But in the past century, some of those tools have been used too much and gone too far. Tools like antibiotics kill not just germs, but our friendly microbes too. When we use synthetic chemicals in our homes, we’re creating too sterile environments, with far fewer of our friendly microbes. Our soils have been stripped of life, health, and nutrients, making our food less nutritious. Too much of our food is overprocessed, stripped of nutrition for ourselves and our microbes.
Our health, and our planet’s health, has been pushed out of balance. Our microbes have been under attack. They suffer as we suffer. We suffer as they suffer.
It’s remarkably easy for us as humans to think of ourselves as separate from nature. For us to think of nature as something that’s here for us, for our use and our taking, or as something to take care of, well-meaning as that is.
But as we’ve studied biology and microbiomes over the past two decades, what we see is that we are undeniably, unmistakably nature ourselves. We are ourselves an ecosystem, almost as many bacteria cells as we are human cells. And there can be no denial of the fact that we are part of the larger planetary ecosystem. This means that our health is directly tied to the health of that ecosystem.
Something we also know about ecosystems is this: ecosystems that are full of the most diversity of life are the healthiest and most resilient.
These diverse lifeforms are worth preserving simply by nature of their being. And, the more we do to encourage diversity of life on Earth, the healthier our ecosystems are. The healthier we are.
This means that each action we take to improve planetary health has a direct impact on our own health. When you reduce your waste through composting, build up healthier, living soil, grow delicious, healthier food, and reduce your synthetic chemical use you’re not only improving environmental health. You’re improving your own health, and your microbes’ health too.
We are interconnected. And all the better for it.

# ACTIVITY LIST
**a.** Reproduce the microbiome passage from "Our health, and" to "as that is.".
**b.** Answer these questions from the microbiome passage:
(i) Besides germs, what do antibiotics kill?
(ii) Over what span of time have biology and microbiomes been studied?
(iii) Which ecosystems are the healthiest and most resilient?
The entries have no connection to the microbiome passage.

# SUPPLIED RECORDS
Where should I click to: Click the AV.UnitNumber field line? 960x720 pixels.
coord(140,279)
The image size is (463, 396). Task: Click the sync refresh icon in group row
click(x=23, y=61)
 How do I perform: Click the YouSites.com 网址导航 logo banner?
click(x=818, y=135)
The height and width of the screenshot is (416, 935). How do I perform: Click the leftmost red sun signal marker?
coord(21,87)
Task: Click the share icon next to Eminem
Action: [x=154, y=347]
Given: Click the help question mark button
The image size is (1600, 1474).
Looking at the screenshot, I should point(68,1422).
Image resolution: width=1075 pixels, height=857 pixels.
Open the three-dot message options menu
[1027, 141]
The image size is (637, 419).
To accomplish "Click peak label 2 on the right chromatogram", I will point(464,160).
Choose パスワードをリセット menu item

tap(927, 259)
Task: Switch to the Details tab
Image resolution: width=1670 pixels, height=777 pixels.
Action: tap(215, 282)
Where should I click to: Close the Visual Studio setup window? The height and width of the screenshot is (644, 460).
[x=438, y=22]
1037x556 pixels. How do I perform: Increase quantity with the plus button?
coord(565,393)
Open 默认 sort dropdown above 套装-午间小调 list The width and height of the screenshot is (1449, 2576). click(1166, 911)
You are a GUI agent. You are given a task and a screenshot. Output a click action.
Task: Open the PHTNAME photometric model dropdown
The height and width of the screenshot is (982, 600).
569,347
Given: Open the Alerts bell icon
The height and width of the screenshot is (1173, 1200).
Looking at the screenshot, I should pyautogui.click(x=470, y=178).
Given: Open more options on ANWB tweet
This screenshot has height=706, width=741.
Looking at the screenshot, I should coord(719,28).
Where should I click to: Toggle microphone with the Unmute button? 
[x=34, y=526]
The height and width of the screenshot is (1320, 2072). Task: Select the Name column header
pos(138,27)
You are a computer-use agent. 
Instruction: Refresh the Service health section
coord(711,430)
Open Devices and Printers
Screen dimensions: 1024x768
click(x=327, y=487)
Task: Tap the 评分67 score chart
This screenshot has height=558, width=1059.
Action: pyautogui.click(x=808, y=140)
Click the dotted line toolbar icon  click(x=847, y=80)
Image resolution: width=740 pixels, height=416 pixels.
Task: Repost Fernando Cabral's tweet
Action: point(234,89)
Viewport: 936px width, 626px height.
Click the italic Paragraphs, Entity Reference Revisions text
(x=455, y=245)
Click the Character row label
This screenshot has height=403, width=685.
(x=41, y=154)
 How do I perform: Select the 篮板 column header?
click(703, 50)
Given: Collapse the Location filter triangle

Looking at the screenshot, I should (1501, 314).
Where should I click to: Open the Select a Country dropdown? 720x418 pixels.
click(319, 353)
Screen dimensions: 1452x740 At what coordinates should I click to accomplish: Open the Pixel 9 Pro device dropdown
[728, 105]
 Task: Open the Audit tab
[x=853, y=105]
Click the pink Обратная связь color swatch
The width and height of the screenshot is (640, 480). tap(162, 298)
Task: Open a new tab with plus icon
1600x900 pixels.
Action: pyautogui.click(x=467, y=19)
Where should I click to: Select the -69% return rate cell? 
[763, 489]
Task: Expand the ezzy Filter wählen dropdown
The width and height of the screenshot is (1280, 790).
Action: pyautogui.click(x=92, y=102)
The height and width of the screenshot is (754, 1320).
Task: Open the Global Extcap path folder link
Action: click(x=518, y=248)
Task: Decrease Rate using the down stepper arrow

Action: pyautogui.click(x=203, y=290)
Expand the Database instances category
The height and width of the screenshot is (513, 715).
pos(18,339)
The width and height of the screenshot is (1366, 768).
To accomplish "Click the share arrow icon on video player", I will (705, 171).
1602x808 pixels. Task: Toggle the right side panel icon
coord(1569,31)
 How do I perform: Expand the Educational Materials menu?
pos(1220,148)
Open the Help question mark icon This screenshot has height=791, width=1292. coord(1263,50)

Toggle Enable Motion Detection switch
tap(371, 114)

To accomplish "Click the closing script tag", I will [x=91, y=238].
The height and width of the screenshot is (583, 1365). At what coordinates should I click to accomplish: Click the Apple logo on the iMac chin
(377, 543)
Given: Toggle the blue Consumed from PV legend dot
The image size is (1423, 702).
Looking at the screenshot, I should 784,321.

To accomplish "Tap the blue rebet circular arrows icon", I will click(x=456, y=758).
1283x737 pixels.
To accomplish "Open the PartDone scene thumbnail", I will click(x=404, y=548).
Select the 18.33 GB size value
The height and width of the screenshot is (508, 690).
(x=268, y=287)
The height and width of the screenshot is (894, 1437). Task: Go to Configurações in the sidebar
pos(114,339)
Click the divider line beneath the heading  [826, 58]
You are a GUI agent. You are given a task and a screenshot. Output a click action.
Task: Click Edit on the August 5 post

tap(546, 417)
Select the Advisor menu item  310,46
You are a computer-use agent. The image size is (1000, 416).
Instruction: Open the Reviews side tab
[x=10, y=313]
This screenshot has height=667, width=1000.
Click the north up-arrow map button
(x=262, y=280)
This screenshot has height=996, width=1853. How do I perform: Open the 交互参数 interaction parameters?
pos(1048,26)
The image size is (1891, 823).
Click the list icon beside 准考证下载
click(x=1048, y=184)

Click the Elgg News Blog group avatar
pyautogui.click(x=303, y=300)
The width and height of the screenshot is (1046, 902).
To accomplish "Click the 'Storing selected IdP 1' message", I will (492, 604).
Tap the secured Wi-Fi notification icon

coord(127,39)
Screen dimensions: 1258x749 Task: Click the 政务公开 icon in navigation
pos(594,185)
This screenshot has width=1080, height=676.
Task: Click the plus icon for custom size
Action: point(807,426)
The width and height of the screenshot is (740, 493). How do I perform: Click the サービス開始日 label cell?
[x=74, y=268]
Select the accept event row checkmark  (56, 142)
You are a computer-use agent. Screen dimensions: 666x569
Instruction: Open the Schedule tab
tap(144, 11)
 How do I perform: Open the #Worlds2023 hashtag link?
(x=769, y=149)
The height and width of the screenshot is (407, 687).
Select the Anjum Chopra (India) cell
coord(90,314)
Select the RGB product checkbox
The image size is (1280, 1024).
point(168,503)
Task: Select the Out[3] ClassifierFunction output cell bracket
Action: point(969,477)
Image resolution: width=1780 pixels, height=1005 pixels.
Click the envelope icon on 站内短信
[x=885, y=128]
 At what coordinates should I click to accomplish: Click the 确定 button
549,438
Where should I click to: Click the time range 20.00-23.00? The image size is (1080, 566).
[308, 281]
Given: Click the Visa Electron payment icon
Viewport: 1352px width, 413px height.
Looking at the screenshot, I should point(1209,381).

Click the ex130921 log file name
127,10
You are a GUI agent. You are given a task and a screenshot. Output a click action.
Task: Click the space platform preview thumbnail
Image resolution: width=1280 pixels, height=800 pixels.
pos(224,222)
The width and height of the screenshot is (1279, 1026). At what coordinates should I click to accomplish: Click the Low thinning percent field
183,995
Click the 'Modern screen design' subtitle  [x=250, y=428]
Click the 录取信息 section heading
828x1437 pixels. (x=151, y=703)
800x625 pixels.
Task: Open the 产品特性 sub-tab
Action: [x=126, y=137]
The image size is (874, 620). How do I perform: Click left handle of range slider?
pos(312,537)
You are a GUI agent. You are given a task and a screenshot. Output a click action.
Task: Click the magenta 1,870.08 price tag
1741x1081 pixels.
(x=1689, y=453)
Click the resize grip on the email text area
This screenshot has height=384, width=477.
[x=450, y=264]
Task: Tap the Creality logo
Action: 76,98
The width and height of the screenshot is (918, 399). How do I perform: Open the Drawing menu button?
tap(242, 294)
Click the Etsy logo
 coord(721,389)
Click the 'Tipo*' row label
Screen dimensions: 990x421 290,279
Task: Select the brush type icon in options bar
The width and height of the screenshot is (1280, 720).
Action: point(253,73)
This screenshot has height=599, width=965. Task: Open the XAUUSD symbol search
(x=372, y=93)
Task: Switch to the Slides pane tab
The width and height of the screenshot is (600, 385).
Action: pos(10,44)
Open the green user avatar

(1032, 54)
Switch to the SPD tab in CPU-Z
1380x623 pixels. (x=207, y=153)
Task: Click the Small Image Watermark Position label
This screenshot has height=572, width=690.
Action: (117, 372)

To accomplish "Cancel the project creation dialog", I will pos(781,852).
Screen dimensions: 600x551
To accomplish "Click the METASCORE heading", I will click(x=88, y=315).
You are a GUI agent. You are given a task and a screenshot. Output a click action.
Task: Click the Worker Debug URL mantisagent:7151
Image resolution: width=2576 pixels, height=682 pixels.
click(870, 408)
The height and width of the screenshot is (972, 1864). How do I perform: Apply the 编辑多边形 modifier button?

# RESPONSES TO THE EXERCISE
**a.**
Our health, and our planet’s health, has been pushed out of balance. Our microbes have been under attack. They suffer as we suffer. We suffer as they suffer.
It’s remarkably easy for us as humans to think of ourselves as separate from nature. For us to think of nature as something that’s here for us, for our use and our taking, or as something to take care of, well-meaning as that is.

**b.**
(i) Our friendly microbes.
(ii) The past two decades.
(iii) Those full of the most diversity of life.